Evaluation on the MELD dataset—a multiparty conversational emotion recognition benchmark derived from the TV series Friends—shows that VL2E achieves the highest weighted‑average F1 score among all baselines, demonstrating robustness to noisy visual inputs and the benefit of context‑aware textual prompting.

To validate the system in a real‑world setting, the authors deploy UGotMe on Ameca, a commercially available humanoid robot from Engineered Arts. The robot’s onboard camera and microphone feed visual and audio streams to the edge server; Google Cloud Speech‑to‑Text converts audio to text; VL2E predicts the interlocutor’s emotion; the predicted emotion is mapped to one of the robot’s seven predefined facial expressions (neutral, surprise, fear, sadness, joy, disgust, anger); and the robot animates the corresponding facial muscles. Language responses are generated by a GPT‑style model and synthesized with Amazon Polly. All training and inference are performed on a single NVIDIA H100 GPU, using AdamW optimization and a cosine‑warmup learning‑rate schedule.

Experiments involve scripted multiparty dialogues with multiple volunteers, where each participant converses with the robot one at a time.
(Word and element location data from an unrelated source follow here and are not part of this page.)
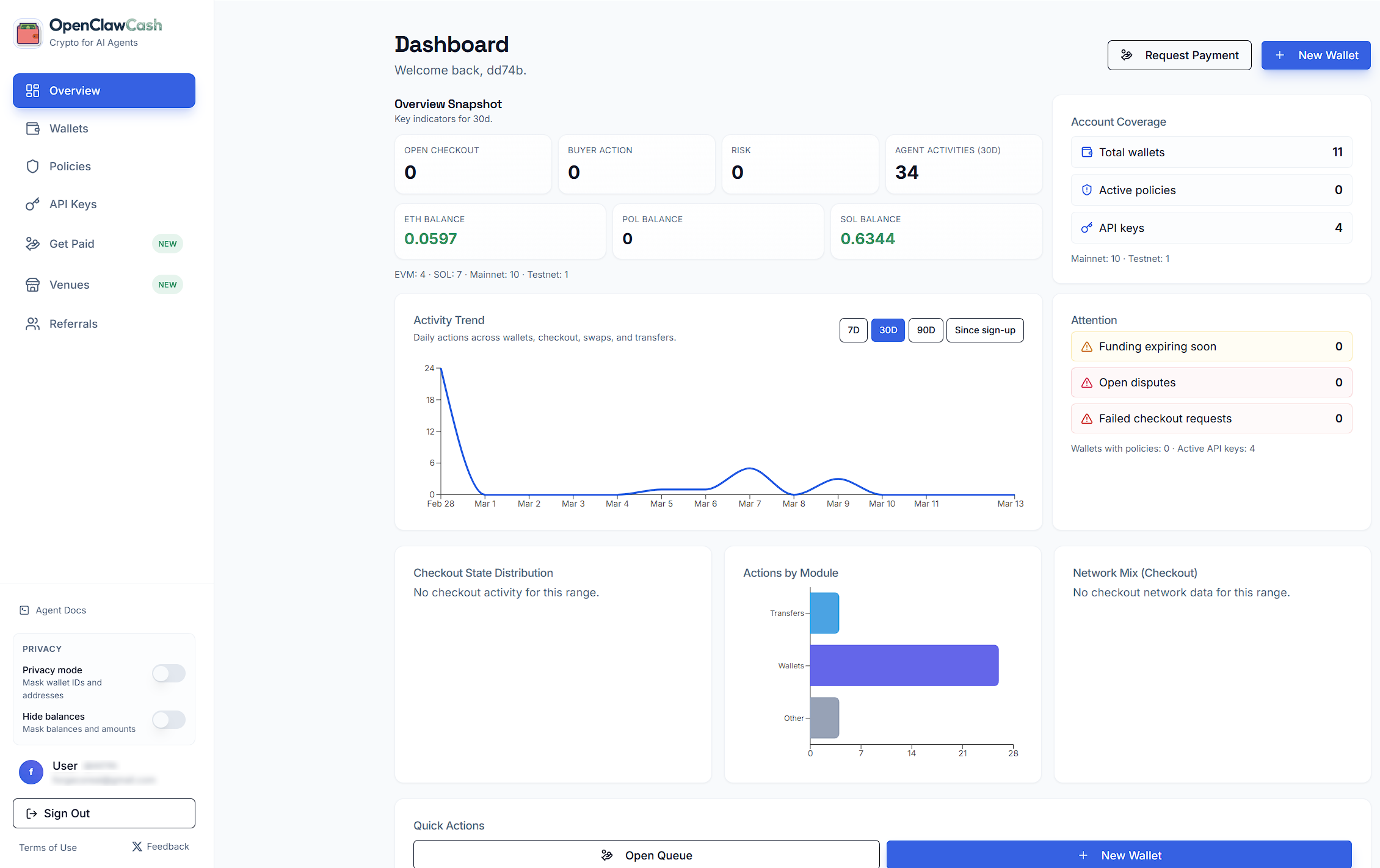Switch trend range to 90D
The image size is (1380, 868).
[x=925, y=330]
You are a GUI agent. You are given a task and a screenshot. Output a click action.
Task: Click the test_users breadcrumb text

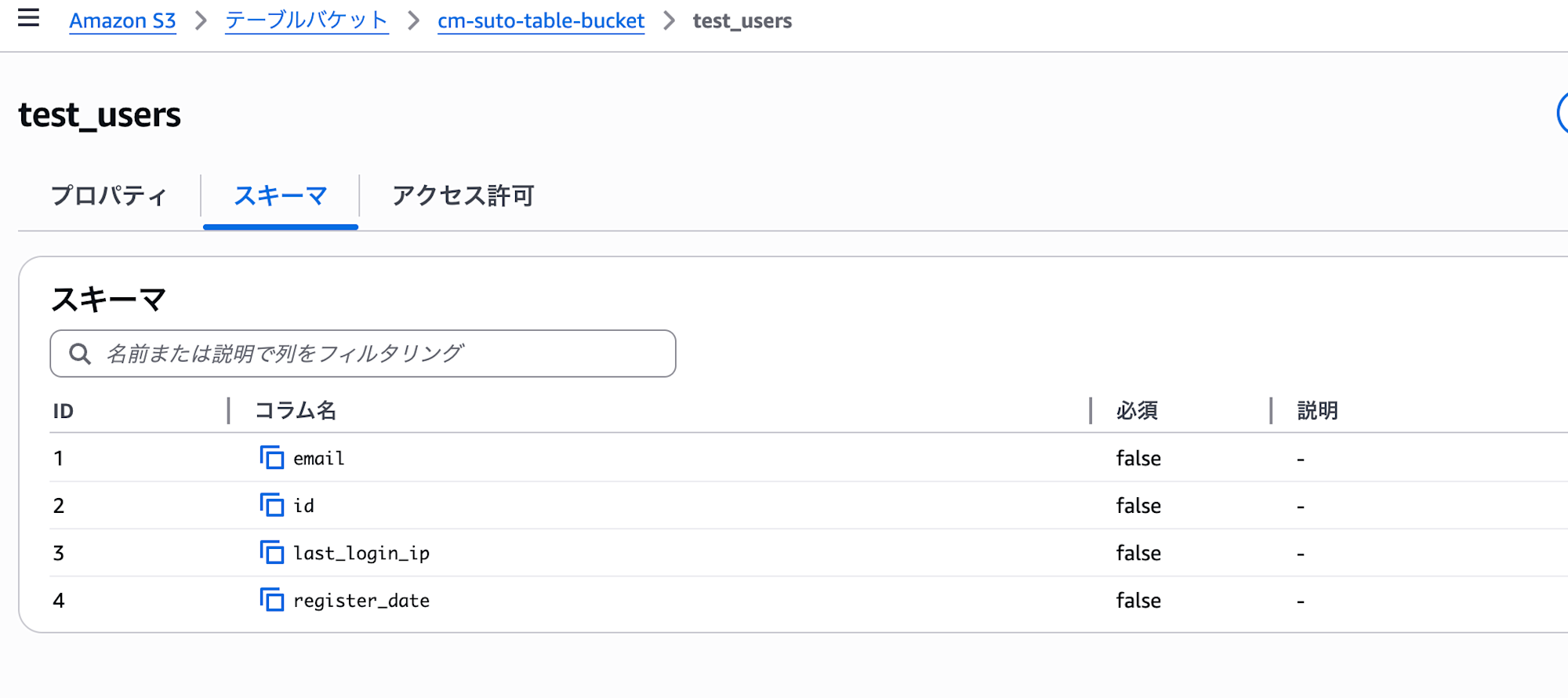[x=742, y=20]
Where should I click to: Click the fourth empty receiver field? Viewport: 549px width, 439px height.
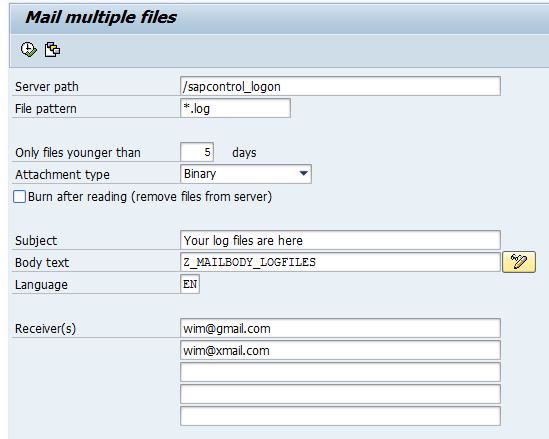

The robot successfully recognizes the speaker’s emotional state despite the presence of other people and background objects, and it reacts with appropriate facial expressions in near‑real‑time, confirming the efficacy of both the denoising strategies and the low‑latency data pipeline.

The paper’s contributions are threefold: (1) the design of an embodied HRI system that simultaneously mitigates environmental visual noise and satisfies real‑time constraints, (2) the introduction of the VL2E multimodal emotion recognition model, which outperforms existing methods on a challenging multiparty dataset, and (3) a practical demonstration of the system on a physical humanoid robot, showcasing its applicability in real‑world affective interactions. The authors suggest future work on automatic neutral‑face estimation, handling multiple simultaneous active speakers, and extending robot expressive capabilities beyond facial expressions to include body gestures and prosodic modulation.